TEXTO DE REFERENCIA:
───

El síndrome de los expresidentes
La dirección de los partidos por jefes carismáticos comporta el peligro de convertir en campos de batalla las estructuras que dejan cuando se van. Qué obsesión tan arraigada en los personajes públicos de sentirse imprescindibles o querer escribir ellos mismos las crónicas políticas para que la historia los trate como héroes o como estadistas.
Ni es mejor político el que más tiempo gobierna ni el que después de abandonar el poder se cree en la obligación de seguir interviniendo en las cuestiones de carácter público. Su tiempo al frente de un país ya pasó. Ahora hay otros que gobiernan en circunstancias distintas. Bien o mal, son otros.
Felipe González, Jordi Pujol y José María Aznar están en la historia. Cada uno será sometido a las revisiones periódicas que se van a hacer de sus respectivas figuras. Pueden opinar, naturalmente, de todo pero sus posicionamientos no tienen gran valor.
El emperador Marco Aurelio, allá por el siglo II, escribía en sus meditaciones en una tienda de campaña en los alrededores de Viena: “El tiempo es un río y una corriente impetuosa de acontecimientos. Apenas se deja ver cada cosa, es arrastrada; se presenta otra y esta va a ser también arrastrada”. Fue un sabio con destellos de filósofo que reflexionaba sobre lo efímero del poder y la ingratitud de los recuerdos de la posteridad.
Que José María Aznar abandone la presidencia de honor del Partido Popular porque está en desacuerdo con la política de Mariano Rajoy es tan cómico como irrelevante. Hay que recordar que fue él mismo quien lo designó a dedo en una terna en la que estaban también Rodrigo Rato y Jaime Mayor Oreja. Nada de primarias. Se despachó la sucesión a lo largo de un almuerzo.

───

DATOS PROPORCIONADOS:

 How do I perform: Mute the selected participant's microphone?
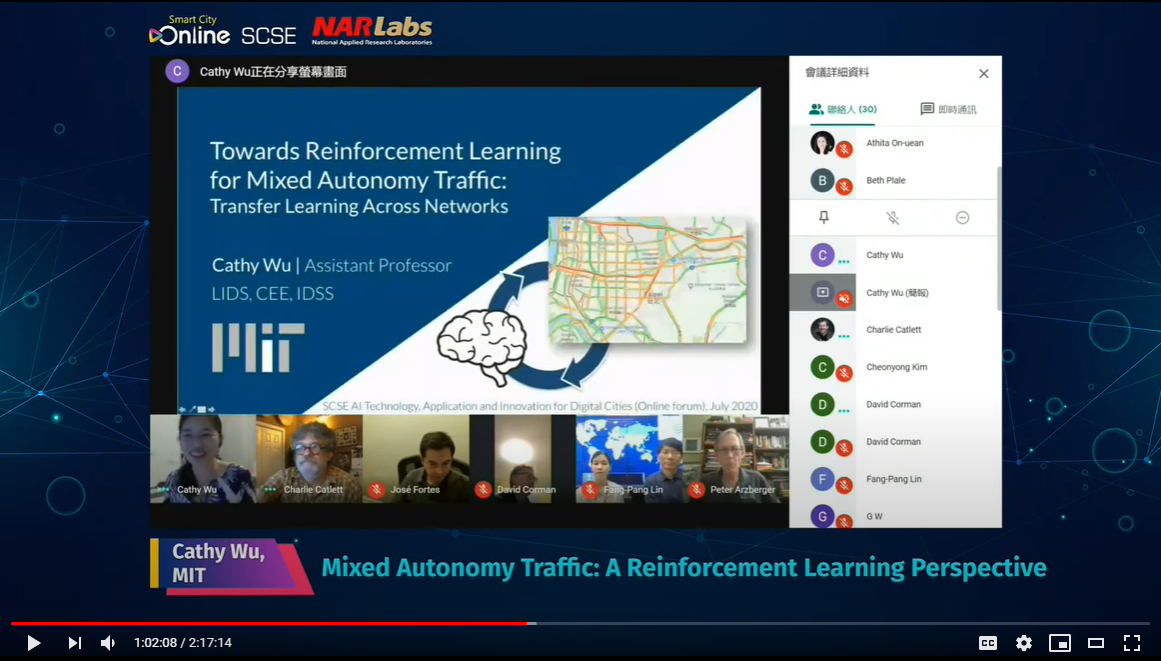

───

TAREA PROPUESTA: Copia sin cambios el fragmento del texto sobre los expresidentes que empieza con las palabras que contienen "Ni es mejor" y termina con "tienen gran valor.".

RESULTADO OBTENIDO:
Ni es mejor político el que más tiempo gobierna ni el que después de abandonar el poder se cree en la obligación de seguir interviniendo en las cuestiones de carácter público. Su tiempo al frente de un país ya pasó. Ahora hay otros que gobiernan en circunstancias distintas. Bien o mal, son otros.
Felipe González, Jordi Pujol y José María Aznar están en la historia. Cada uno será sometido a las revisiones periódicas que se van a hacer de sus respectivas figuras. Pueden opinar, naturalmente, de todo pero sus posicionamientos no tienen gran valor.